Update the material below by replacing every instance of "Find the location of" with "Locate", and leave everything else unchanged.

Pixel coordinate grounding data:
========================================
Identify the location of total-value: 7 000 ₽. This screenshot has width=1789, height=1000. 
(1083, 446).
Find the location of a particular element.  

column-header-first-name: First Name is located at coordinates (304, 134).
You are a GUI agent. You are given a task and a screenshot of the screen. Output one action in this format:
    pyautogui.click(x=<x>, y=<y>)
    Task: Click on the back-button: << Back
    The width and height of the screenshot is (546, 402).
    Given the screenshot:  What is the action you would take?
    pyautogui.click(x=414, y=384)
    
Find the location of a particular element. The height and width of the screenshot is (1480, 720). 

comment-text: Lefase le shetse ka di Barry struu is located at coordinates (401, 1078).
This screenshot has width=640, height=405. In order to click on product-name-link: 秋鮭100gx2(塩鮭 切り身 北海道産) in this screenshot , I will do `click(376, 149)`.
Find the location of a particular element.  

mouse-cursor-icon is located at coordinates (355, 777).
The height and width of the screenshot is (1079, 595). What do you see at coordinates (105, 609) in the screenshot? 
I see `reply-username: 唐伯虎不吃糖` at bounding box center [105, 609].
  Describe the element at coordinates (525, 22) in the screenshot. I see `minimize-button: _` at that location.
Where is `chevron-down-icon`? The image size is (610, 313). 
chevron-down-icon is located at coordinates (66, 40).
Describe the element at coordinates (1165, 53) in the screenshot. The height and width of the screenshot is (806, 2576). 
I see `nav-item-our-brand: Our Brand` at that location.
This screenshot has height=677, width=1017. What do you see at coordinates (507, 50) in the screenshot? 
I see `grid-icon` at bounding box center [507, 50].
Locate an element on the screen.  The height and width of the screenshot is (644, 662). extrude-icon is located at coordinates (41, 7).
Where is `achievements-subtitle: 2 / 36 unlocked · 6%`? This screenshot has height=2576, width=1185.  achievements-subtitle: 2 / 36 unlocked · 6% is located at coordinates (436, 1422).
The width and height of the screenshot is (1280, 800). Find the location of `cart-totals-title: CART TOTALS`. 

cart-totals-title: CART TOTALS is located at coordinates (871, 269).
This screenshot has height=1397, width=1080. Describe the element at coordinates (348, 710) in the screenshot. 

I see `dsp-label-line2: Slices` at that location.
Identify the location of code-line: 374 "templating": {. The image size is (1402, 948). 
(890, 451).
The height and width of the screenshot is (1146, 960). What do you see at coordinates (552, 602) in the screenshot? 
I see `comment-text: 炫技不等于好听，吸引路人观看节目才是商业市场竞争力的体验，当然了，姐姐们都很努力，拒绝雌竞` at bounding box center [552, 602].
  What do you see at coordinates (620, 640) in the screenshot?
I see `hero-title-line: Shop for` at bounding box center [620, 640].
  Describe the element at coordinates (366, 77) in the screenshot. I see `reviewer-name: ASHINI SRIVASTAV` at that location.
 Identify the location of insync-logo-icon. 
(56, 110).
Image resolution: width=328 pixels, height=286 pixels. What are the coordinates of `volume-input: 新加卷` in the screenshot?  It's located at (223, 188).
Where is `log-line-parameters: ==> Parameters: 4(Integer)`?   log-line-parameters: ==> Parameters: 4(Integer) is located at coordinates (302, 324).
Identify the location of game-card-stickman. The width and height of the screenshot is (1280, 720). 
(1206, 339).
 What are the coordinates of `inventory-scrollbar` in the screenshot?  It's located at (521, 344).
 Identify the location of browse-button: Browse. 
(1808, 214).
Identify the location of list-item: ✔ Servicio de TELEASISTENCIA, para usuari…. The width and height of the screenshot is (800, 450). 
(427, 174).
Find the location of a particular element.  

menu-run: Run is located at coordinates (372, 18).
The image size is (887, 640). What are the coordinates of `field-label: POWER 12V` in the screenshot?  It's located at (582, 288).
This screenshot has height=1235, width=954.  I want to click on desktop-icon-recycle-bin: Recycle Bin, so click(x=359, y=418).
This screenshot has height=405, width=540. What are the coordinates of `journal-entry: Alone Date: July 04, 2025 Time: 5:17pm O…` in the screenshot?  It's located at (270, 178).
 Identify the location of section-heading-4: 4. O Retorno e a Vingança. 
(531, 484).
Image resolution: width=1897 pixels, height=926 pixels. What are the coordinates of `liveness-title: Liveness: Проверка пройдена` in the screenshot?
========================================
Solution to the exercise:
Identify the location of total-value: 7 000 ₽. This screenshot has width=1789, height=1000. 
(1083, 446).
Locate a particular element.  

column-header-first-name: First Name is located at coordinates (304, 134).
You are a GUI agent. You are given a task and a screenshot of the screen. Output one action in this format:
    pyautogui.click(x=<x>, y=<y>)
    Task: Click on the back-button: << Back
    The width and height of the screenshot is (546, 402).
    Given the screenshot:  What is the action you would take?
    pyautogui.click(x=414, y=384)
    
Locate a particular element. The height and width of the screenshot is (1480, 720). 

comment-text: Lefase le shetse ka di Barry struu is located at coordinates (401, 1078).
This screenshot has width=640, height=405. In order to click on product-name-link: 秋鮭100gx2(塩鮭 切り身 北海道産) in this screenshot , I will do `click(376, 149)`.
Locate a particular element.  

mouse-cursor-icon is located at coordinates (355, 777).
The height and width of the screenshot is (1079, 595). What do you see at coordinates (105, 609) in the screenshot? 
I see `reply-username: 唐伯虎不吃糖` at bounding box center [105, 609].
  Describe the element at coordinates (525, 22) in the screenshot. I see `minimize-button: _` at that location.
Where is `chevron-down-icon`? The image size is (610, 313). 
chevron-down-icon is located at coordinates (66, 40).
Describe the element at coordinates (1165, 53) in the screenshot. The height and width of the screenshot is (806, 2576). 
I see `nav-item-our-brand: Our Brand` at that location.
This screenshot has height=677, width=1017. What do you see at coordinates (507, 50) in the screenshot? 
I see `grid-icon` at bounding box center [507, 50].
Locate an element on the screen.  The height and width of the screenshot is (644, 662). extrude-icon is located at coordinates (41, 7).
Where is `achievements-subtitle: 2 / 36 unlocked · 6%`? This screenshot has height=2576, width=1185.  achievements-subtitle: 2 / 36 unlocked · 6% is located at coordinates (436, 1422).
The width and height of the screenshot is (1280, 800). Locate `cart-totals-title: CART TOTALS`. 

cart-totals-title: CART TOTALS is located at coordinates (871, 269).
This screenshot has height=1397, width=1080. Describe the element at coordinates (348, 710) in the screenshot. 

I see `dsp-label-line2: Slices` at that location.
Identify the location of code-line: 374 "templating": {. The image size is (1402, 948). 
(890, 451).
The height and width of the screenshot is (1146, 960). What do you see at coordinates (552, 602) in the screenshot? 
I see `comment-text: 炫技不等于好听，吸引路人观看节目才是商业市场竞争力的体验，当然了，姐姐们都很努力，拒绝雌竞` at bounding box center [552, 602].
  What do you see at coordinates (620, 640) in the screenshot?
I see `hero-title-line: Shop for` at bounding box center [620, 640].
  Describe the element at coordinates (366, 77) in the screenshot. I see `reviewer-name: ASHINI SRIVASTAV` at that location.
 Identify the location of insync-logo-icon. 
(56, 110).
Image resolution: width=328 pixels, height=286 pixels. What are the coordinates of `volume-input: 新加卷` in the screenshot?  It's located at (223, 188).
Where is `log-line-parameters: ==> Parameters: 4(Integer)`?   log-line-parameters: ==> Parameters: 4(Integer) is located at coordinates (302, 324).
Identify the location of game-card-stickman. The width and height of the screenshot is (1280, 720). 
(1206, 339).
 What are the coordinates of `inventory-scrollbar` in the screenshot?  It's located at (521, 344).
 Identify the location of browse-button: Browse. 
(1808, 214).
Identify the location of list-item: ✔ Servicio de TELEASISTENCIA, para usuari…. The width and height of the screenshot is (800, 450). 
(427, 174).
Locate a particular element.  

menu-run: Run is located at coordinates (372, 18).
The image size is (887, 640). What are the coordinates of `field-label: POWER 12V` in the screenshot?  It's located at (582, 288).
This screenshot has height=1235, width=954.  I want to click on desktop-icon-recycle-bin: Recycle Bin, so click(x=359, y=418).
This screenshot has height=405, width=540. What are the coordinates of `journal-entry: Alone Date: July 04, 2025 Time: 5:17pm O…` in the screenshot?  It's located at (270, 178).
 Identify the location of section-heading-4: 4. O Retorno e a Vingança. 
(531, 484).
Image resolution: width=1897 pixels, height=926 pixels. What are the coordinates of `liveness-title: Liveness: Проверка пройдена` in the screenshot?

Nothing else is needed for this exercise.